▶ _EXCERPT TO READ_
---------------

The actor and theatre director Neeraj Kabi puts body and soul into the role with devastating effect, stirring us with his infectious warmth, spurring us to keep pace with his hurried strides on his unending karmic path, drawing us into his utterly selfless humaneness, touching us with the poignance of his inner turmoil, and challenging us to behold him as he wastes away into skin and bones before our eyes. The physical, the emotional, the intellectual and the spiritual come together into lived daily routine and banter without ever becoming overtly profound. This stretch of the film is covered with masterly finesse by the director, with the tightly engaging, peripatetic camerawork of Pankaj Kumar to match.

In the third and final act, we pick up the narrative thread in a hospital room where a stockbroker, played by the actor Sohum Shah (who has also produced the film), is recuperating from surgery for a kidney transplant. When he stumbles on a case, in the same hospital, of a poor bricklayer’s kidney being stolen when he was being treated for some other ailment, he wonders and needs to find out whether he was the unwitting recipient. It turns out not, but by now his empathy for the bricklayer’s plight is aroused, and setting aside his single-minded obsession for the stock market, he goes in search of the person who was the beneficiary—a journey that takes him to Stockholm and into an ethical quagmire.

Again, Sohum Shah transits the being-to-becoming curve with a consummate touch of ordinariness. The change in the one-dimensional stock market votary with little that is intellectual or creative to recommend him—the despair of his more cerebrally accomplished grandmother on this count hangs heavy in the air—is subtle and nuanced. In the end, his efforts to get justice for the bricklayer do not quite measure up to his own expectations. But he has actually accomplished a lot and redeemed himself in his grandmother’s eyes.

---------------

▶ _TASK ITEM 1_
In the film review, who plays the stockbroker recovering from a kidney transplant?
▶ _TASK ITEM 2_
Reproduce the film review word for word from "In the third" to "an ethical quagmire.".
The items that come after this film review have no connection to it.

---------------

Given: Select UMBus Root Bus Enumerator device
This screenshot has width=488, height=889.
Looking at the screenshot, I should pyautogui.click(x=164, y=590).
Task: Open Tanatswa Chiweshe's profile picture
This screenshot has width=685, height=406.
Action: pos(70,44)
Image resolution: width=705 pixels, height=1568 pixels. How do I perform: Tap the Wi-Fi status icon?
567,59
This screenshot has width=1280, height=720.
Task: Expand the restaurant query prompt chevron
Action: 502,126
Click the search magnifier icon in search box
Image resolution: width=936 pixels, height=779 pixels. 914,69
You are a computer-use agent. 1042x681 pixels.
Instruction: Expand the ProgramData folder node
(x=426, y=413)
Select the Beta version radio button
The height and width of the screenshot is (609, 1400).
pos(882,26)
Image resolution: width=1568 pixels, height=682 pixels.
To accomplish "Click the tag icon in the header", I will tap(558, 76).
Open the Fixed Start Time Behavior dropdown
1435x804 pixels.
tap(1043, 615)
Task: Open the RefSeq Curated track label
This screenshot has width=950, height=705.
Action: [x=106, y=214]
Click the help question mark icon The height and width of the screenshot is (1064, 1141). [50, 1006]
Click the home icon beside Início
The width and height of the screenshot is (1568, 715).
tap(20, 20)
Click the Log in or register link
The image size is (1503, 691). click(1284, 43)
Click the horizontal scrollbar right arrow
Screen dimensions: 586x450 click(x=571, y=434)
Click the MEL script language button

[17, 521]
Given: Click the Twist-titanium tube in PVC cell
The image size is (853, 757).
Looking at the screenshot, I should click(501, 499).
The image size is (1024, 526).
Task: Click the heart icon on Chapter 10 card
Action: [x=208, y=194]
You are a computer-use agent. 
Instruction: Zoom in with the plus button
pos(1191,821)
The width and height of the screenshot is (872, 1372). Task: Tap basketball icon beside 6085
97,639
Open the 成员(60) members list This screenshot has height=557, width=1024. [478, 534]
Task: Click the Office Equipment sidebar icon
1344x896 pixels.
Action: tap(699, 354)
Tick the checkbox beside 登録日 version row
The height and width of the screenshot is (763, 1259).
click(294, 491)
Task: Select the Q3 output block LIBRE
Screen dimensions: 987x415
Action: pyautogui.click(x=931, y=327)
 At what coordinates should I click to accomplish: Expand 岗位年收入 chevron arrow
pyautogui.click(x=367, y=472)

---------------

▶ _YOUR SOLUTION 1_
Sohum Shah plays the stockbroker.

▶ _YOUR SOLUTION 2_
In the third and final act, we pick up the narrative thread in a hospital room where a stockbroker, played by the actor Sohum Shah (who has also produced the film), is recuperating from surgery for a kidney transplant. When he stumbles on a case, in the same hospital, of a poor bricklayer’s kidney being stolen when he was being treated for some other ailment, he wonders and needs to find out whether he was the unwitting recipient. It turns out not, but by now his empathy for the bricklayer’s plight is aroused, and setting aside his single-minded obsession for the stock market, he goes in search of the person who was the beneficiary—a journey that takes him to Stockholm and into an ethical quagmire.